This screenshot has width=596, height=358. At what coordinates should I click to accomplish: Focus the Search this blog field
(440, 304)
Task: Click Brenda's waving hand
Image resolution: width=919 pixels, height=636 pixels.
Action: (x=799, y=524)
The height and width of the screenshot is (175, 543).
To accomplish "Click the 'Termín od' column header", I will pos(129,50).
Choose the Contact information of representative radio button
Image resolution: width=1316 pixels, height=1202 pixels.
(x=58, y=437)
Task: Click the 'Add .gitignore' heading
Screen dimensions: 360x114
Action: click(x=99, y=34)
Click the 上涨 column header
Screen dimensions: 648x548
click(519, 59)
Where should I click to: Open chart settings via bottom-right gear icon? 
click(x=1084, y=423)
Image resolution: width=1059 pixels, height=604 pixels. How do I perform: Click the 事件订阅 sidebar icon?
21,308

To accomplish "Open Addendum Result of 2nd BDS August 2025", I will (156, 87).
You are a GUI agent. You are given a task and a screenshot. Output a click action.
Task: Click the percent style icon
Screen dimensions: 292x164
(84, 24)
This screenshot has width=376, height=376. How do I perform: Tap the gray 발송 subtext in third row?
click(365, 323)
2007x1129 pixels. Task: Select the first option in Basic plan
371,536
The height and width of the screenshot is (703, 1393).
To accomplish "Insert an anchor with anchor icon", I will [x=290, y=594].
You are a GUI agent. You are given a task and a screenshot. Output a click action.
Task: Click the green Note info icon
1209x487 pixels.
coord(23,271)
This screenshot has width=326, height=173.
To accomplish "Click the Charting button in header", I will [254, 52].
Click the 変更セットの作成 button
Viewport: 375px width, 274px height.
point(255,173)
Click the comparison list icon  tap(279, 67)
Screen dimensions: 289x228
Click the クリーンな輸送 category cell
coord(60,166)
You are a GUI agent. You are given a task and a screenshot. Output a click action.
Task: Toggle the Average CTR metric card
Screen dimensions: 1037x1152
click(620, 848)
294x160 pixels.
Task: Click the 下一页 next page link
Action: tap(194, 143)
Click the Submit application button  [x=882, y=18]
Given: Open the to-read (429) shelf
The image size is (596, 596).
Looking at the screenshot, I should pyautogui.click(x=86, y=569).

-----

ABOUT THIS EXERCISE → Line for line, set down the listing above again.

FINISHED TASK →
This screenshot has width=596, height=358. At what coordinates should I click to accomplish: Focus the Search this blog field
(440, 304)
Task: Click Brenda's waving hand
Image resolution: width=919 pixels, height=636 pixels.
Action: (x=799, y=524)
The height and width of the screenshot is (175, 543).
To accomplish "Click the 'Termín od' column header", I will pos(129,50).
Choose the Contact information of representative radio button
Image resolution: width=1316 pixels, height=1202 pixels.
(x=58, y=437)
Task: Click the 'Add .gitignore' heading
Screen dimensions: 360x114
Action: click(x=99, y=34)
Click the 上涨 column header
Screen dimensions: 648x548
click(519, 59)
Where should I click to: Open chart settings via bottom-right gear icon? 
click(x=1084, y=423)
Image resolution: width=1059 pixels, height=604 pixels. How do I perform: Click the 事件订阅 sidebar icon?
21,308

To accomplish "Open Addendum Result of 2nd BDS August 2025", I will (156, 87).
You are a GUI agent. You are given a task and a screenshot. Output a click action.
Task: Click the percent style icon
Screen dimensions: 292x164
(84, 24)
This screenshot has width=376, height=376. How do I perform: Tap the gray 발송 subtext in third row?
click(365, 323)
2007x1129 pixels. Task: Select the first option in Basic plan
371,536
The height and width of the screenshot is (703, 1393).
To accomplish "Insert an anchor with anchor icon", I will [x=290, y=594].
You are a GUI agent. You are given a task and a screenshot. Output a click action.
Task: Click the green Note info icon
1209x487 pixels.
coord(23,271)
This screenshot has width=326, height=173.
To accomplish "Click the Charting button in header", I will [254, 52].
Click the 変更セットの作成 button
Viewport: 375px width, 274px height.
point(255,173)
Click the comparison list icon  tap(279, 67)
Screen dimensions: 289x228
Click the クリーンな輸送 category cell
coord(60,166)
You are a GUI agent. You are given a task and a screenshot. Output a click action.
Task: Toggle the Average CTR metric card
Screen dimensions: 1037x1152
click(620, 848)
294x160 pixels.
Task: Click the 下一页 next page link
Action: tap(194, 143)
Click the Submit application button  [x=882, y=18]
Given: Open the to-read (429) shelf
The image size is (596, 596).
Looking at the screenshot, I should pyautogui.click(x=86, y=569).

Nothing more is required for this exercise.